[Dataset entries]
:::::

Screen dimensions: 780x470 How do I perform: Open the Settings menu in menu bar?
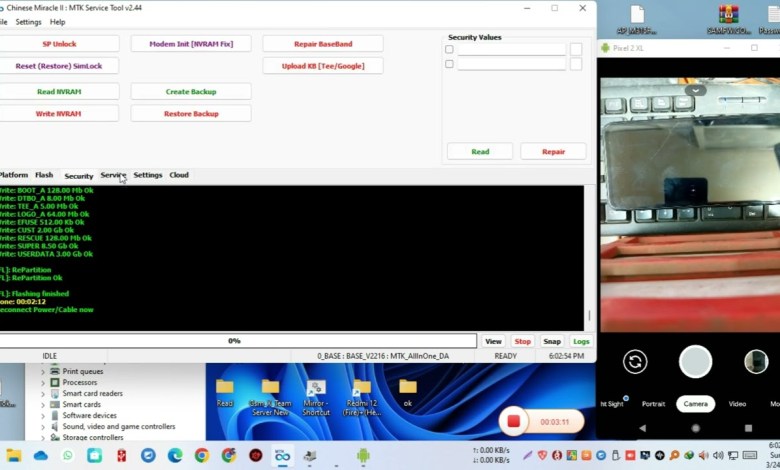click(x=29, y=22)
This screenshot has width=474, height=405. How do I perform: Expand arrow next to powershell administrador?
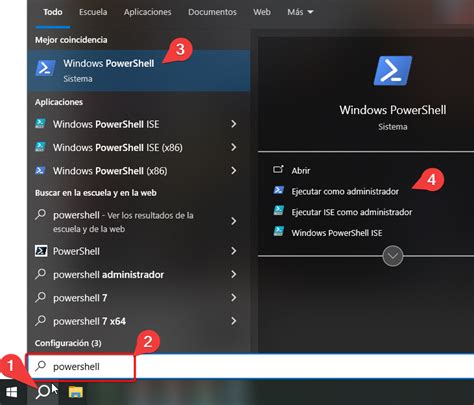(234, 274)
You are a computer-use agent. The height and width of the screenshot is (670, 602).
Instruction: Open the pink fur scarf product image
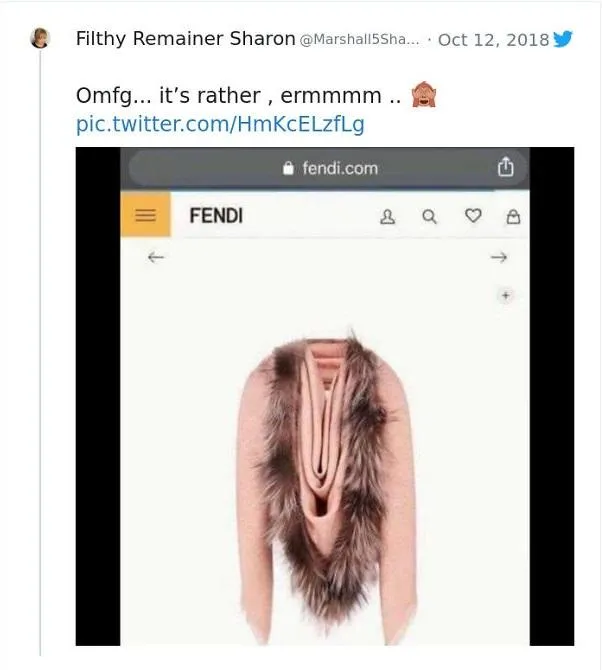[325, 480]
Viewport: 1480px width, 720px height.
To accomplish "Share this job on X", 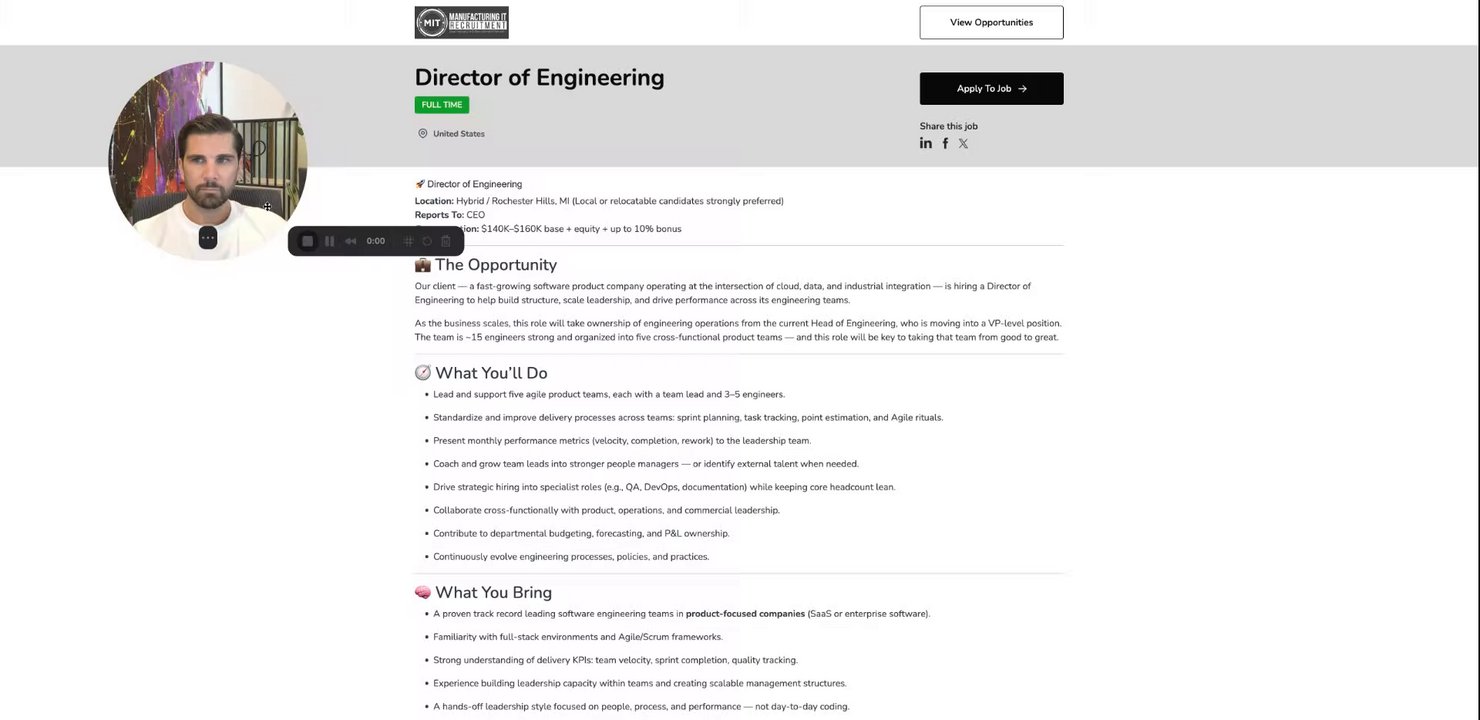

:::::

◆ Task statement:
Your copy of the entries above must be exact and must not include pictures.

◆ Task answer:
Screen dimensions: 780x470 How do I perform: Open the Settings menu in menu bar?
click(x=29, y=22)
This screenshot has width=474, height=405. How do I perform: Expand arrow next to powershell administrador?
(234, 274)
You are a computer-use agent. The height and width of the screenshot is (670, 602).
Instruction: Open the pink fur scarf product image
[325, 480]
Viewport: 1480px width, 720px height.
To accomplish "Share this job on X", 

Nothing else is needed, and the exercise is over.